不同冻存液对长江鲟鳍条细胞冷冻效果的影响

为了探究不同浓度配比冻存液对长江鲟(Acipenser dabryanus)鳍条细胞(Dabry′s sturgeon fin-derived cells,DSFCs)冷冻效果的影响,选择传代培养处于对数生长期的DSFCs,将第8代DSFCs置于液氮(-196℃)中冻存。根据冻存液中培养基(MEM)、胎牛血清(Fetal bovine serum,FBS)及二甲基亚砜(Dimethyl sulfoxide,DMSO)的配比不同,分为8个实验组:①含不同浓度DMSO配比实验组:5%DMSO+45%MEM+50%FBS,10%DMSO+40%MEM+50%FBS,20%DMSO+30%MEM+50%FBS;②含不同浓度FBS配比实验组:10%DMSO+90%FBS+0%MEM,10%DMSO+70%FBS+20%MEM,10%DMSO+50%FBS+40%MEM,10%DMSO+30%FBS+60%MEM,10%DMSO+10%FBS+80%MEM,对各组分采用形态学观察、CCK-8法、流式细胞仪检测细胞凋亡和细胞周期,综合分析不同冻存液组分对DSFCs冻存后活力的影响。结果显示,不同浓度DMSO配比实验组中,DMSO的浓度为20%时,细胞复苏后难以贴壁,存活率下降非常明显,仅为38.3%;而5%和10%DMSO细胞生长状态良好,存活率分别为80.2%和78.7%。不同浓度FBS配比实验组中,90%、30%和10%实验组细胞活力显著高于70%和50%实验组。FBS浓度为30%和10%的冻存组细胞凋亡率显著高于90%的冻存组(8.24%,15.35%vs 3.54%),3组之间相互比较有明显差异(P<0.05);细胞周期结果显示,与FBS浓度为90%的冻存组比较,FBS浓度为30%和10%冻存组G 0/G 1期细胞比例均明显增加(P<0.05),S期和G 2+M期细胞比例均显著降低(P<0.05),FBS浓度30%与10%冻存组比较差异不明显(P>0.05)。
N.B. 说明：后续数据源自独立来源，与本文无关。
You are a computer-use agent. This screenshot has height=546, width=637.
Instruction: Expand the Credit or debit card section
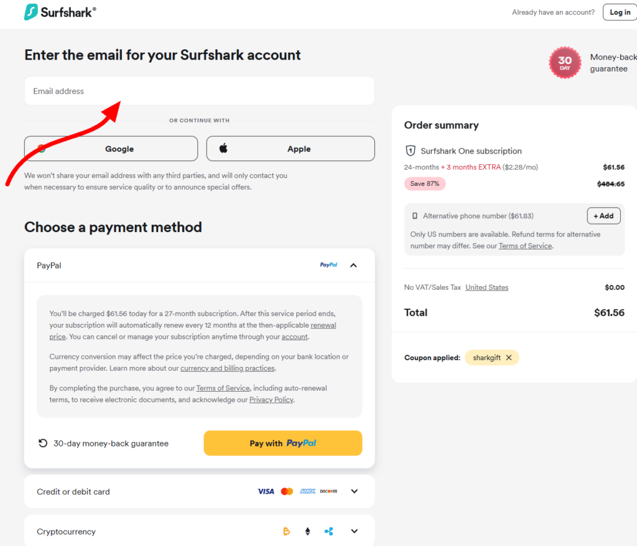354,491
研究表明,长江鲟细胞的长期冷冻保存宜采用稍低浓度的DMSO(5%~10%)和高浓度的FBS。

Efficacy of Different Cryoprotectants on the Cryopreservation of Dabry′s Sturgeon Fin Cells

The cryopreservation of cells from endangered species plays an important role in the preservation and rescue of germplasm resources.In this study,the effect of freezing solution composition on the cryopreservation of Dabry′s sturgeon fin-derived cells(DSFCs)was investigated.The objectives were to completely preserve the genetic information of Dabry′s sturgeon at the cellular level and provide technical support for continued applications of somatic cell lines.Eighth passage DSFCs in the logarithmic phase were cryopreserved in liquid nitrogen(-196℃)with eight different formulations of the freezing solution.The freezing solution ingredients were culture media(MEM)with dimethyl sulfoxide(DMSO)at three concentrations and bovine serum(FBS)at five concentrations.The concentration ratios were prepared as follows:(1)5%DMSO+45%MEM+50%FBS;(2)10%DMSO+40%MEM+50%FBS;(3)20%DMSO+30%MEM+50%FBS;(4)10%DMSO+90%FBS+0%MEM;(5)10%DMSO+70%FBS+20%MEM;(6)10%DMSO+50%FBS+40%MEM;(7)10%DMSO+30%FBS+60%MEM;(8)10%DMSO+10%FBS+80%MEM.Apoptosis and cell cycle phase were detected using morphological observations,CCK-8 assays and flow cytometry.The DSFCs treated with 20%DMSO did not adhere well and the survival rate was low(38.3%),but the survival rates were significantly higher when the DMSO concentration was reduced to 10%DMSO(78.7%)or 5%DMSO(80.2%).At the different FBS concentrations,cell viability was significantly higher at FBS concentrations of 90%FBS,30%FBS and 10%FBS than at 70%FBS and 50%FBS.Furthermore,the rates of cell apoptosis at 30%FBS(8.24%)and 10%FBS(15.35%)were significantly higher than that at 90%FBS(3.54%),and the differences were significant among all three groups(P<0.05).The cell cycle phase results showed that the proportion of cells in the G 0/G 1 phase at 30%FBS and 10%FBS were significantly higher(P<0.05)than at 90%FBS,while the proportion of cells in the S phase and G 2+M phase were significantly lower(P<0.05).There was no significant difference in the cell cycle of DSFCs between the 30%FBS group and the 10%FBS group(P>0.05).Our results show that a low concentration of DMSO(5%-10%)and high concentration of FBS should be used for the long-term cryopreservation of Dabry′s sturgeon cells.